While traditional energy companies remain massively dependent on income from fossil fuels, in the latter years of Dudley's reign BP increasingly moved into cleaner energies, fuelled by changing public attitudes and government policies towards carbon emissions and climate change.
BP snapped up Britain's largest electric vehicle charging firm Chargemaster in 2018, as it bets on booming demand for electric cars in the coming decades.
The company predicts that renewable sources could account for 15 percent of global energy consumption by 2040.
Gulf of Mexico legacy
BP on Tuesday added that it took a further $2.4 billion-hit last year from the 2010 Gulf of Mexico oil spill disaster, while it expects a $1.0 billion bill this year.
That would take BP's total clean-up and compensation costs close to an eye-watering $75 billion.
Dudley was parachuted into BP in October 2010 after his predecessor Tony Hayward was forced out over his handling of the deadly disaster.

DATA SECTION:
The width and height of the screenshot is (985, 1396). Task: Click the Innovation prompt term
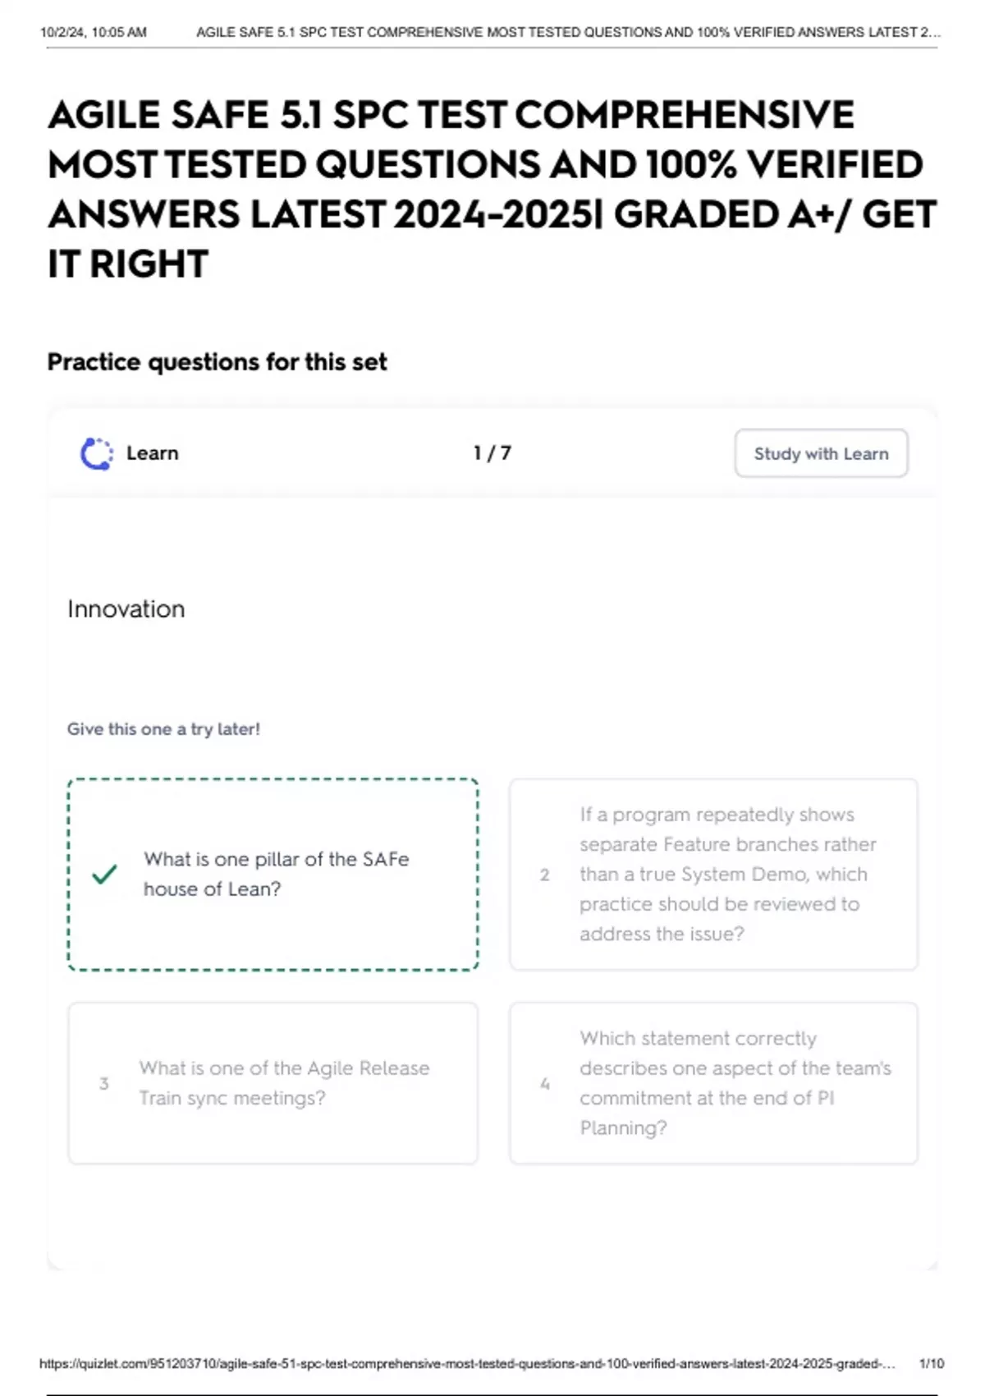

REQUESTS:
(1) According to the BP text above, what company did BP buy in 2018?
(2) In one to three sentences, explain why, according to the BP text above, the company increasingly moved into cleaner energies in the later years of Dudley's time in charge.
(3) Write the next part of the BP text, beginning after its last sentence.

RESULTS IN ORDER:
(1) BP bought Chargemaster, Britain's largest electric vehicle charging firm.

(2) BP's move into cleaner energies was driven by changing public attitudes and government policies toward carbon emissions and climate change.

(3)
The BP-leased Deepwater Horizon oil rig exploded off the coast of Louisiana while drilling a well 5,000 feet (1,500 meters) below sea level on April 20, 2010.
Eleven rig workers were killed in the blast that caused 134 million gallons (507 million litres) of oil to spew into Gulf waters.
It took 87 days to cap the out of control well, and the oil slick stretched across an area the size of the state of Virgina, blackening beaches across five US states and hitting tourism and fishing.
The spill, one of the worst environmental disasters to strike the United States, prompted Dudley to improve its safety procedures and overhaul its structure.
Also under Dudley, BP in 2018 bought mining giant BHP Billiton's US shale oil and gas operations in a landmark $10.5-billion deal.